Reason from Fallacy: Enhancing Large Language Models' Logical Reasoning through Logical Fallacy Understanding
Yanda Li, Dixuan Wang, Jiaqing Liang, Guochao Jiang, Qianyu He, Yanghua Xiao, Deqing Yang
TL;DR
This work tackles the gap in large language models' logical reasoning by focusing on logical fallacy understanding (LFU). It introduces LFUD, a GPT-4–driven dataset containing 4,020 LFU-focused QA instances across 12 fallacy types derived from 67 propositions, designed around five LFU tasks spanning WHAT, WHY, and HOW. Through fine-tuning experiments on LFUD (vs. baselines like LOGIC), the authors demonstrate significant improvements in LFU and general logical reasoning across multiple benchmarks, with clear evidence of cross-task transfer to Task5. The approach emphasizes data-driven LFU augmentation, robust validation, and insights into how task composition and fallacy diversity impact LFU learning, offering a practical resource for advancing causal, trustworthy reasoning in LLMs.
Abstract
Large Language Models (LLMs) have demonstrated good performance in many reasoning tasks, but they still struggle with some complicated reasoning tasks including logical reasoning.

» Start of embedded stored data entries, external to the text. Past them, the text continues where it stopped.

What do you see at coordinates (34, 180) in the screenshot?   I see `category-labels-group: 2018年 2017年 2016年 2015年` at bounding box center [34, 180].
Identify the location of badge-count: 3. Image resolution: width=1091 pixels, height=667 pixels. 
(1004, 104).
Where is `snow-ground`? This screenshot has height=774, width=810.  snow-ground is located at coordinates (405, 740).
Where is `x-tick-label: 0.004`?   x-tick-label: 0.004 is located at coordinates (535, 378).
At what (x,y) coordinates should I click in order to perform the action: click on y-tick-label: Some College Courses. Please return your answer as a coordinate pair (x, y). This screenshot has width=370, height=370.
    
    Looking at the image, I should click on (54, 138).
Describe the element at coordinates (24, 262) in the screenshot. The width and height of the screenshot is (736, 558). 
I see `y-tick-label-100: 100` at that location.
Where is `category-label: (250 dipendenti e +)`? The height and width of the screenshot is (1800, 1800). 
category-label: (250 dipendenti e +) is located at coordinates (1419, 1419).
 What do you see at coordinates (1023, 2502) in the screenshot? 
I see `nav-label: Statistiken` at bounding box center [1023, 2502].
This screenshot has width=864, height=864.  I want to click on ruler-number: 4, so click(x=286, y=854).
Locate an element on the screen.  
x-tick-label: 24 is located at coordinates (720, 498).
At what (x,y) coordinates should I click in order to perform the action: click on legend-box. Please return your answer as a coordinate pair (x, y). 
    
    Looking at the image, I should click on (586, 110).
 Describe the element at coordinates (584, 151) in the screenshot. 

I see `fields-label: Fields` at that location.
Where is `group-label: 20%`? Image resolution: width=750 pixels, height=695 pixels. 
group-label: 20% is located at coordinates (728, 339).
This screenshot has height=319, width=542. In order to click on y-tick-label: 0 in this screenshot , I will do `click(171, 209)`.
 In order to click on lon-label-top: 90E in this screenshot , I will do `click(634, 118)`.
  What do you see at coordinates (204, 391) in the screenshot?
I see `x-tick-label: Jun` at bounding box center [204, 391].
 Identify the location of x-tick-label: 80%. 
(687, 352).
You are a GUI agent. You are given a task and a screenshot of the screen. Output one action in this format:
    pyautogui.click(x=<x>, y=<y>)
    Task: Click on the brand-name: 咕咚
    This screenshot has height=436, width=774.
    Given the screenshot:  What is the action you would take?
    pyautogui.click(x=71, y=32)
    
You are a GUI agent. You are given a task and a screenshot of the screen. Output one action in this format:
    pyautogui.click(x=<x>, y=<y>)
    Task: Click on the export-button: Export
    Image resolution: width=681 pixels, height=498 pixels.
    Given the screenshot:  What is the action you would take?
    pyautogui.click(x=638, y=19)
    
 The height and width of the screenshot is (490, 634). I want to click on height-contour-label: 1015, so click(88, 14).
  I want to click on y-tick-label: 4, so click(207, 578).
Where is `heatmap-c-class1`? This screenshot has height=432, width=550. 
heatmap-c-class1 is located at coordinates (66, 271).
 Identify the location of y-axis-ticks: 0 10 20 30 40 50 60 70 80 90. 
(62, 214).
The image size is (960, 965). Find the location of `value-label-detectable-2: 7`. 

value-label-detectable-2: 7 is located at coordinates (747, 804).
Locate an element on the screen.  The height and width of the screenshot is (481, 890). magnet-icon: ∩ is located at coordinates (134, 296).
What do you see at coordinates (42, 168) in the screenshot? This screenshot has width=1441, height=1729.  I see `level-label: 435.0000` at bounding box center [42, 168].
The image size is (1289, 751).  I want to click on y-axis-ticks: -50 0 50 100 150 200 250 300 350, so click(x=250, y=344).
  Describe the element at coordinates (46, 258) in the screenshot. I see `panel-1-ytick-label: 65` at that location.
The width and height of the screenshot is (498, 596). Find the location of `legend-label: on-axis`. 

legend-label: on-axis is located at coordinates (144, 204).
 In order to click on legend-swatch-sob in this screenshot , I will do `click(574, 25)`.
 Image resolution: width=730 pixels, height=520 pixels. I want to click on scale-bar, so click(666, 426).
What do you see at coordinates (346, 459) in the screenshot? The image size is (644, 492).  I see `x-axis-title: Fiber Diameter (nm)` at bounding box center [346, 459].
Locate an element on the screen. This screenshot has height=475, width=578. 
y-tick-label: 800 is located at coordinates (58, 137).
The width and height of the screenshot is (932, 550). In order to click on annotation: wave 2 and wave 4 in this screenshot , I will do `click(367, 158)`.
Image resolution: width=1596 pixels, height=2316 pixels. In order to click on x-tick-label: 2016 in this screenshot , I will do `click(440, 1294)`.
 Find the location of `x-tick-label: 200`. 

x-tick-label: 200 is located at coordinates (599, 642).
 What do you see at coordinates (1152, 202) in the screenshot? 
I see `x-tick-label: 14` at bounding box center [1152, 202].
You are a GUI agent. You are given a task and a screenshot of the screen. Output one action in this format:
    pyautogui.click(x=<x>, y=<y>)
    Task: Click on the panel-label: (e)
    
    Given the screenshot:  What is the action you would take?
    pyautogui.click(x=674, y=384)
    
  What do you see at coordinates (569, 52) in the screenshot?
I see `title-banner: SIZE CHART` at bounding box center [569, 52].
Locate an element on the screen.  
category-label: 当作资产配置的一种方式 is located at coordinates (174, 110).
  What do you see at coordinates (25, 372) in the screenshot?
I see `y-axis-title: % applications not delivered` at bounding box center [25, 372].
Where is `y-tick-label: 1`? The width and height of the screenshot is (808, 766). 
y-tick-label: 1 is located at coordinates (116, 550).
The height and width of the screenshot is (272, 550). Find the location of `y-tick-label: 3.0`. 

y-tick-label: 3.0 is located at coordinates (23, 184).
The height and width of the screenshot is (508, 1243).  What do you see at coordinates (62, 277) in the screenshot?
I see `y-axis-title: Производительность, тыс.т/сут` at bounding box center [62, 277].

One non-negligible reason for LLMs' suboptimal performance on logical reasoning is their overlooking of understanding logical fallacies correctly. To evaluate LLMs' capability of logical fallacy understanding (LFU), we propose five concrete tasks from three cognitive dimensions of WHAT, WHY, and HOW in this paper. Towards these LFU tasks, we have successfully constructed a new dataset LFUD based on GPT-4 accompanied by a little human effort. Our extensive experiments justify that our LFUD can be used not only to evaluate LLMs' LFU capability, but also to fine-tune LLMs to obtain significantly enhanced performance on logical reasoning.